The bottom right map shows the change in welfare caused by changes in real wages and consumption. 
Consumption decreases on average in nonattainment counties but increases in most attainment counties due to the increase in nominal wages that also caused negative leakage. 
Taken together, these maps make clear that the welfare improvements for the largest beneficiaries of the NAAQS are driven by improved amenities. 

\subsubsection{The Role of Economic and Physical Geography} \label{sec:economic-geography}

Figure \ref{fig:realloc_value} shows the geography of labor mobility. 
The top left map shows the aggregate change in population caused by nonattainment designations.
Most attainment and nonattainment counties experience a decrease in population, indicating an increased concentration of workers in a few areas.
Indeed, the map shows that nonattainment induced workers to move to the small set of cities that experienced the largest amenities improvements.
Counties in the plains also experience a large \emph{relative} influx of workers, but from a small baseline as these areas have small populations.

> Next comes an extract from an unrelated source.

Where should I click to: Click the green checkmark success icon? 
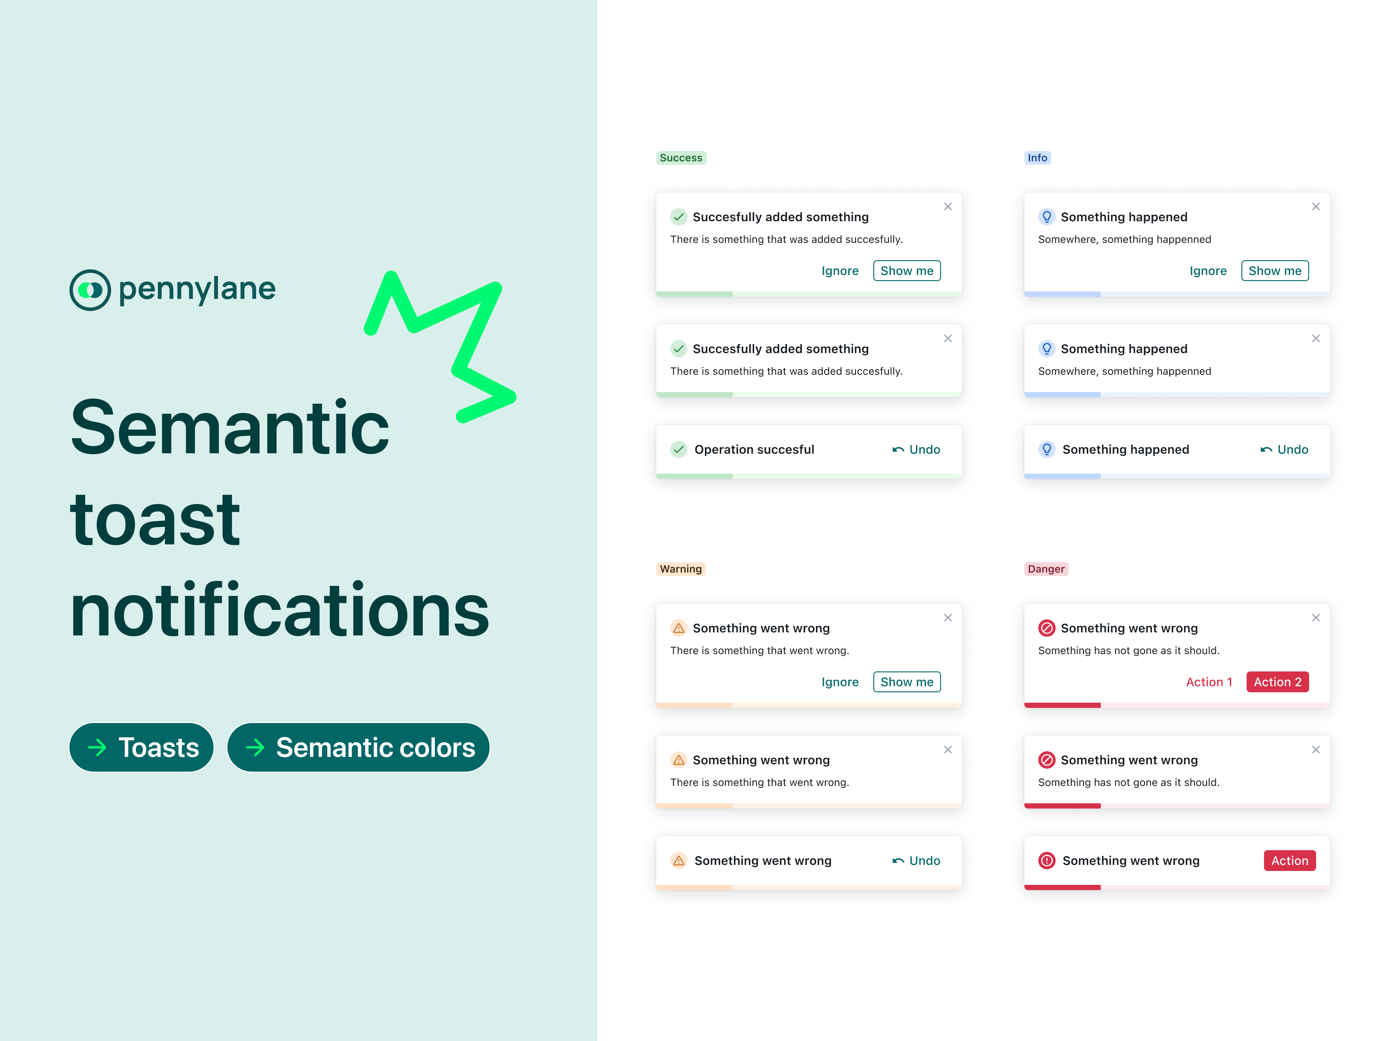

The top right map shows the welfare value of incumbent workers in these counties being able to change mobility patterns.
In the aggregate, labor reallocation has a near-zero aggregate effect, but the map shows that this masks significant heterogeneity. 
Less populous nonattainment counties outside major urban areas, such as California's Central Valley, tend to benefit from labor reallocation. 
Local amenities in these areas only moderately improve from emissions reductions, and incumbent workers are able to move to places with better real wages. Being able to move improves welfare for these workers by up to a third of a percent. 
Conversely, highly-populated nonattainment areas, such as St. Louis, Houston, or Los Angeles are worse off from labor reallocation.
The amenities improvement in these areas makes incumbent workers better off, but it also makes the location more attractive to outside workers and induces in-migration. 
This intensifies labor market competition and depresses incumbent real wages which dominates the amenities improvements.\footnote{In our model, there are no ex ante differences in labor quality (e.g., by skill or demographic group). These quantitative results are consistent with a large empirical literature that finds reduced wages in response to in-migration of similar types of labor from international \citep*[e.g.,][]{card2001immigrant,borjas2003labor} or internal \citep*[e.g.,][]{kleemans2018labour} migrants across local labor markets. }
These results highlight that ignoring labor reallocation substantially overstates welfare improvements to incumbents in major urban areas where labor market competition intensifies and understates welfare gains elsewhere because workers can move into counties with improved air quality or better wages.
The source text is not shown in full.